**OBJECTIVE:**
Could you reproduce the entries in the stretch from the line that contains "Task: Click the Help and feedback icon" through the line that contains "(x=692, y=29)", both ends included and nothing else, keeping the requests unchanged but multiplying every coordinate in the answers by 2.3 and rounding each to a whole number, with halves rounded up?

**STORED DATA:**

╔══

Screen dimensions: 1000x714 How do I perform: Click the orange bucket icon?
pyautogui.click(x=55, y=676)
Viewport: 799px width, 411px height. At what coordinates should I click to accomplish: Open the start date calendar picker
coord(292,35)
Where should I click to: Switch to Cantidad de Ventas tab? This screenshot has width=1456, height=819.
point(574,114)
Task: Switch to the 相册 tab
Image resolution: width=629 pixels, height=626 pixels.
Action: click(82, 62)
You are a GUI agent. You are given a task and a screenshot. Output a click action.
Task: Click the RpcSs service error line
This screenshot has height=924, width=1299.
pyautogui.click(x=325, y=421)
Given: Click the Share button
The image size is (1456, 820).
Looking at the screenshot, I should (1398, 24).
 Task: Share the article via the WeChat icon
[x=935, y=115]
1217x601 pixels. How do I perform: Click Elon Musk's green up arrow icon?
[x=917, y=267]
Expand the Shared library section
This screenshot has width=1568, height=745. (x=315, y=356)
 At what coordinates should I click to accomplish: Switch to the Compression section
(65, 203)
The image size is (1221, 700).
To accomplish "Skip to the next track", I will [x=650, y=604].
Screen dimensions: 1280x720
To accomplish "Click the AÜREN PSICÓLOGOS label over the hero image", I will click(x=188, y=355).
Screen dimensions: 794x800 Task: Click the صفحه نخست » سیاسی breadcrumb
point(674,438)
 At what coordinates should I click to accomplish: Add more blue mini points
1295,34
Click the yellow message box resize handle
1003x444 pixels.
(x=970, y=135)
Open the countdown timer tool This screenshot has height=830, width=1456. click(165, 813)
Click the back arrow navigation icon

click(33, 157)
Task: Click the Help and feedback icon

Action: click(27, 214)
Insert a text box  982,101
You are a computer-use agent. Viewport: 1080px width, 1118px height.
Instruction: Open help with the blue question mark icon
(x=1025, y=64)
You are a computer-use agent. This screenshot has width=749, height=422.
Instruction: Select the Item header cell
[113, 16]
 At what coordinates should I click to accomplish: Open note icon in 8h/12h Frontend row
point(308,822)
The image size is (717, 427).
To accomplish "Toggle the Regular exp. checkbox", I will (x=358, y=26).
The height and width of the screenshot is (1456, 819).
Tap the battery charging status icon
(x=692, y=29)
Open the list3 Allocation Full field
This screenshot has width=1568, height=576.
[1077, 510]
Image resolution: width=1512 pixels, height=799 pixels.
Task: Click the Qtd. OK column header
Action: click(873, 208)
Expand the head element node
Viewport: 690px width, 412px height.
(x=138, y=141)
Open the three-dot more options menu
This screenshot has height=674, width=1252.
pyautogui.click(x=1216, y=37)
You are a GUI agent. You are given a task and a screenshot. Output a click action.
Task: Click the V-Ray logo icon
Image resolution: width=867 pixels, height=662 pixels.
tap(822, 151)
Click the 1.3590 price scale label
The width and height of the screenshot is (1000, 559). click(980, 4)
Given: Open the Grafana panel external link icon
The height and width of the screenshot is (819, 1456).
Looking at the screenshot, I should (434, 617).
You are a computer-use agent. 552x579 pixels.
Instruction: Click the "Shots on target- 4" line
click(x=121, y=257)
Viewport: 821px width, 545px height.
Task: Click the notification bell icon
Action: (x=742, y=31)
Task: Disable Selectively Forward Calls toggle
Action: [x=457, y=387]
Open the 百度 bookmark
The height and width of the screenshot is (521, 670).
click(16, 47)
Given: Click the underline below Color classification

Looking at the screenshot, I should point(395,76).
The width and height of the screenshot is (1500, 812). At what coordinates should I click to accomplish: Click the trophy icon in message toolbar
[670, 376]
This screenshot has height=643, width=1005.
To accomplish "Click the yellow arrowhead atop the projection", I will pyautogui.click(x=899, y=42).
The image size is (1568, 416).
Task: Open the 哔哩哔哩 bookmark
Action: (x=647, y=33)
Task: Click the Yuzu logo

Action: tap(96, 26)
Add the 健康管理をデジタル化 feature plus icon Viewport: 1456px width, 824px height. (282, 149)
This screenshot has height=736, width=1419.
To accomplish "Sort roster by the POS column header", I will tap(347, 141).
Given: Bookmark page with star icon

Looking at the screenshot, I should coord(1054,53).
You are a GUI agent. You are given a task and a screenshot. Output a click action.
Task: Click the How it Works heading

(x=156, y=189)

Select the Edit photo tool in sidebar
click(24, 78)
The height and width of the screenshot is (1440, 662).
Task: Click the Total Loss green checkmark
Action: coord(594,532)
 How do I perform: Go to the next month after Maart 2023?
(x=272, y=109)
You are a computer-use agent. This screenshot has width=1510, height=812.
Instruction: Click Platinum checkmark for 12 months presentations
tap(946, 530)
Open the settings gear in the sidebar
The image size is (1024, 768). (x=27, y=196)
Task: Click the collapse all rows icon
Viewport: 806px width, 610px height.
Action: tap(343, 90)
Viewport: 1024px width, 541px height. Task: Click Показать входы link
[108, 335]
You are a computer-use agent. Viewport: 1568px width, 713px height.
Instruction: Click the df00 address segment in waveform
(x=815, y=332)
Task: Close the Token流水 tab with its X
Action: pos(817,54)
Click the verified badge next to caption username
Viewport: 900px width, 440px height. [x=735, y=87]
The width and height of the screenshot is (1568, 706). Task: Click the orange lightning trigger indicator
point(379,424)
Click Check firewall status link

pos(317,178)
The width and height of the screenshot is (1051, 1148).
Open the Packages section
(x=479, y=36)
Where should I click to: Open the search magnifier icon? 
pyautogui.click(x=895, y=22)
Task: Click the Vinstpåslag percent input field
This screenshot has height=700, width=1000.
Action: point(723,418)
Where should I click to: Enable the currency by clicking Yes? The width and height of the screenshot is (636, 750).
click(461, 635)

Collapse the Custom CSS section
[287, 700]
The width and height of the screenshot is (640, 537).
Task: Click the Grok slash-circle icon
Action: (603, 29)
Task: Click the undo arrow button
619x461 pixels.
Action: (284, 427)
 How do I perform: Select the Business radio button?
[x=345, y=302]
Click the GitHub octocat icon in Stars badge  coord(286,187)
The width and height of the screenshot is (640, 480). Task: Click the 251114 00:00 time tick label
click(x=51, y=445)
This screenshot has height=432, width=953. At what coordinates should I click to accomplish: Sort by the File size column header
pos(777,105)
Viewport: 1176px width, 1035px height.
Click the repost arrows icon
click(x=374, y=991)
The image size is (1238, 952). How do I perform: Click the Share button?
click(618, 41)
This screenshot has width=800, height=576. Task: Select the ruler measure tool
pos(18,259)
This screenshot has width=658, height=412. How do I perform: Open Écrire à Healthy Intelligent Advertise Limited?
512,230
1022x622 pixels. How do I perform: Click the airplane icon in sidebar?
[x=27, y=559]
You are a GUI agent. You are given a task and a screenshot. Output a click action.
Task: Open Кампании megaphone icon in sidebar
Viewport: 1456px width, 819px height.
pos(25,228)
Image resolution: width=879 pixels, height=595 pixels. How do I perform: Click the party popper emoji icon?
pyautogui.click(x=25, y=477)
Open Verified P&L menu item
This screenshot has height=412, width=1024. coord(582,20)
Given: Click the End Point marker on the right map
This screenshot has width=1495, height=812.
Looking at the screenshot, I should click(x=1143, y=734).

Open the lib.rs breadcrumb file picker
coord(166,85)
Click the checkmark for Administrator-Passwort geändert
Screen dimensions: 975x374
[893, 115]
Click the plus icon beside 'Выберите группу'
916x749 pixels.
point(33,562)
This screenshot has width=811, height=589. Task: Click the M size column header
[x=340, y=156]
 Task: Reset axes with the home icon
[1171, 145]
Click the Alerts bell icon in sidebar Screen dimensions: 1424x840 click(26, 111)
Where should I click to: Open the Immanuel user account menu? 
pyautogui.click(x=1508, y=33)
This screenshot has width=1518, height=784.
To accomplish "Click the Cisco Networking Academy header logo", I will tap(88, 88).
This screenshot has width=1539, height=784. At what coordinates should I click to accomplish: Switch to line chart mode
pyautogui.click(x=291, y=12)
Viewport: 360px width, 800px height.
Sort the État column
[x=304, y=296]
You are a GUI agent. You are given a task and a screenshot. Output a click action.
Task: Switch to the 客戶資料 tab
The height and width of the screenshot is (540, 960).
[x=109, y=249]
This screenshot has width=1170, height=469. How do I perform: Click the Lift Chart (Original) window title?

╚══

**COMPLETED TASK:**
Task: Click the Help and feedback icon

Action: click(62, 492)
Insert a text box  2259,232
You are a computer-use agent. Viewport: 1080px width, 1118px height.
Instruction: Open help with the blue question mark icon
(x=2358, y=147)
You are a computer-use agent. This screenshot has width=749, height=422.
Instruction: Select the Item header cell
[260, 37]
 At what coordinates should I click to accomplish: Open note icon in 8h/12h Frontend row
point(708,1891)
The image size is (717, 427).
To accomplish "Toggle the Regular exp. checkbox", I will (x=823, y=60).
The height and width of the screenshot is (1456, 819).
Tap the battery charging status icon
(x=1592, y=67)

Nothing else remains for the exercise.